Problem to work on -
Tally the lines in the records below that contain "Pick" and return only the result.

Excerpts from a dataset:
^^^^^^^^^^^^^^^^

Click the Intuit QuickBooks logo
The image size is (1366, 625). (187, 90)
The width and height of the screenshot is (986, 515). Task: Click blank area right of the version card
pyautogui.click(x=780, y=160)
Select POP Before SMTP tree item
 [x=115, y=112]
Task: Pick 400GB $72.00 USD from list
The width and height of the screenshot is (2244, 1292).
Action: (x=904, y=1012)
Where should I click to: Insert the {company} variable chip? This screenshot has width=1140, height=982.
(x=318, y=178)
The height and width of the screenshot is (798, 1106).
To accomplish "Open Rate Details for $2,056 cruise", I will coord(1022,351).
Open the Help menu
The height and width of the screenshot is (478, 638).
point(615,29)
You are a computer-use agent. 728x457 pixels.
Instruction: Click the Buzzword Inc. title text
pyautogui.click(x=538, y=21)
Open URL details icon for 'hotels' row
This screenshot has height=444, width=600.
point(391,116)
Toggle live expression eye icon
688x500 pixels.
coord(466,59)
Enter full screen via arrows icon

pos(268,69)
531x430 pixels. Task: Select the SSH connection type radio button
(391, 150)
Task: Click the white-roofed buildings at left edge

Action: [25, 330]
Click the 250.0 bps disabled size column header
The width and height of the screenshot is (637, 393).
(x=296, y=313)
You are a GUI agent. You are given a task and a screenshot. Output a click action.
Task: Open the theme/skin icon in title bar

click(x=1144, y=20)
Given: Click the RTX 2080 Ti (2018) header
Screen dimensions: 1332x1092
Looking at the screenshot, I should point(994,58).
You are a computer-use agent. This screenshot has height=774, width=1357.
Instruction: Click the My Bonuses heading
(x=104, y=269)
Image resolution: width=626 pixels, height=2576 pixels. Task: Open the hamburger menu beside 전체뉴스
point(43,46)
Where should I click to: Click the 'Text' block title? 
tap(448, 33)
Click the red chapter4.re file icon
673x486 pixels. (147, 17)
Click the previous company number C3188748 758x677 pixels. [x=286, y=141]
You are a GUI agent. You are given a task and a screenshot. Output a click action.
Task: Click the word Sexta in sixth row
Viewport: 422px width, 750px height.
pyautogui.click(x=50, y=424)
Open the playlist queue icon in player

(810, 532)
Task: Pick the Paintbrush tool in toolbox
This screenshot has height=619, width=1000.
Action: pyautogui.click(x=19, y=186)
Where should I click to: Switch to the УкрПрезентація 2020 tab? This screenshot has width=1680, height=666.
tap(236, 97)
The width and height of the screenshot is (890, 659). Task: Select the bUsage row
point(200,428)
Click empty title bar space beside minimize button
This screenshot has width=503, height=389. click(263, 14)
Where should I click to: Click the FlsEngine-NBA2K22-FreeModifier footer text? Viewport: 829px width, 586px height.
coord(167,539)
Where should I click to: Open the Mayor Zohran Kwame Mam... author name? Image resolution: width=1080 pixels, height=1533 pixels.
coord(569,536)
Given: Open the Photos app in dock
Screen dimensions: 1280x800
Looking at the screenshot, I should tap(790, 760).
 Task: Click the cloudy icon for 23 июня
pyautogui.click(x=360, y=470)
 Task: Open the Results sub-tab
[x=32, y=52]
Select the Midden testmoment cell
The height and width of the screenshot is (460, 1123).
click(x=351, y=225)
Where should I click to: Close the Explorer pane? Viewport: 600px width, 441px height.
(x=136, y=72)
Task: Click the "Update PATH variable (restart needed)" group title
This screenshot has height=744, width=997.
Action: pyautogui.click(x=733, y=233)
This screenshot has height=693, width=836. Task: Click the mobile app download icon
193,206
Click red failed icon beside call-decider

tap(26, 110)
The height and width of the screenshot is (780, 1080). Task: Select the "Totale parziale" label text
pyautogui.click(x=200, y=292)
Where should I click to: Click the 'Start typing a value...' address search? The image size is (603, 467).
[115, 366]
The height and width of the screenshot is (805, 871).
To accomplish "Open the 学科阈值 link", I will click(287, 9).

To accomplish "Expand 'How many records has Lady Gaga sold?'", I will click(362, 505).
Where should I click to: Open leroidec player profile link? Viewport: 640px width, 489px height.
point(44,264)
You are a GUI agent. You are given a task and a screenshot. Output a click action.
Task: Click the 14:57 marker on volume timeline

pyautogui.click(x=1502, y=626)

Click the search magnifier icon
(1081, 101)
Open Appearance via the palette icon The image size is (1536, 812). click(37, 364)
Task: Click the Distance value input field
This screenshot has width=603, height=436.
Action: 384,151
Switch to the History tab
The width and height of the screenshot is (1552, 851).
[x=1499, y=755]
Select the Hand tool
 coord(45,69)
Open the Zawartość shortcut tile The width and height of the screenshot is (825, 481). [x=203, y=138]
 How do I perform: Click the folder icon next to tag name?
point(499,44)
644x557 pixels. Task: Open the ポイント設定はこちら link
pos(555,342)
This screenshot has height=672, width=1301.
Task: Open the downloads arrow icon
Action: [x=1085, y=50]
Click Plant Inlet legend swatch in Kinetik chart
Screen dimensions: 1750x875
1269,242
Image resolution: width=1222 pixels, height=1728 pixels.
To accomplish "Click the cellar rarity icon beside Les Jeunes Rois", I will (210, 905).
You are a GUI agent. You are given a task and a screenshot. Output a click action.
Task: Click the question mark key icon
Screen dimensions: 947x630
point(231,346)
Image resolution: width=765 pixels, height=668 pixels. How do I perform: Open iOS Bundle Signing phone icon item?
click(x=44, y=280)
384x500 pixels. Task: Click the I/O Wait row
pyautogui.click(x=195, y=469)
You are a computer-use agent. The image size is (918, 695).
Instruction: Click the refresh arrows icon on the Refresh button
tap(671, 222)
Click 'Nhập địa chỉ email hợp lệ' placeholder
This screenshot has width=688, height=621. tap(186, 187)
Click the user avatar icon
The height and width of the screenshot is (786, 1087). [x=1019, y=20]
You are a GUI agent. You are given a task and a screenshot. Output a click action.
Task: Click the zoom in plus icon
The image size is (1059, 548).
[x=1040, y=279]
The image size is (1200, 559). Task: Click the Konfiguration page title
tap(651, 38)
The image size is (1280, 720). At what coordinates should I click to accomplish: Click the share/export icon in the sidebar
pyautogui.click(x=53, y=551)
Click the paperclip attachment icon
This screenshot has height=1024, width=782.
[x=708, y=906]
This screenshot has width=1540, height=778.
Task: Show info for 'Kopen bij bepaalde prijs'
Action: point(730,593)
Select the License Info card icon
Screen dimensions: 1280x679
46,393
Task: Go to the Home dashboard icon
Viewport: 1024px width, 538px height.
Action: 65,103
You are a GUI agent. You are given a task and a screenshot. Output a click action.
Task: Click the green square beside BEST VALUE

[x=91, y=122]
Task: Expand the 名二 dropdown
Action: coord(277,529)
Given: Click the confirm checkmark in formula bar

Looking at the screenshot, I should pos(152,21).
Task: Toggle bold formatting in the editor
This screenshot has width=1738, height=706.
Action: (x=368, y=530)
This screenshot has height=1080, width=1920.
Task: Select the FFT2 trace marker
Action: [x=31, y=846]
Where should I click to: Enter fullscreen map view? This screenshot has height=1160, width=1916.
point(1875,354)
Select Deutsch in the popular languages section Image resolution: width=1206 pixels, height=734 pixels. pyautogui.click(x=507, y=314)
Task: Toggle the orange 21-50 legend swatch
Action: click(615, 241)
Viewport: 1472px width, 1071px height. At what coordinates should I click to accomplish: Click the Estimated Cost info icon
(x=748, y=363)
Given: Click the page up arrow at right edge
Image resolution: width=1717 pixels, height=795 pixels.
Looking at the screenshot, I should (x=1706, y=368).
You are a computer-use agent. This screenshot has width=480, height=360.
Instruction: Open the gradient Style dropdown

^^^^^^^^^^^^^^^^

Solution to this problem -
2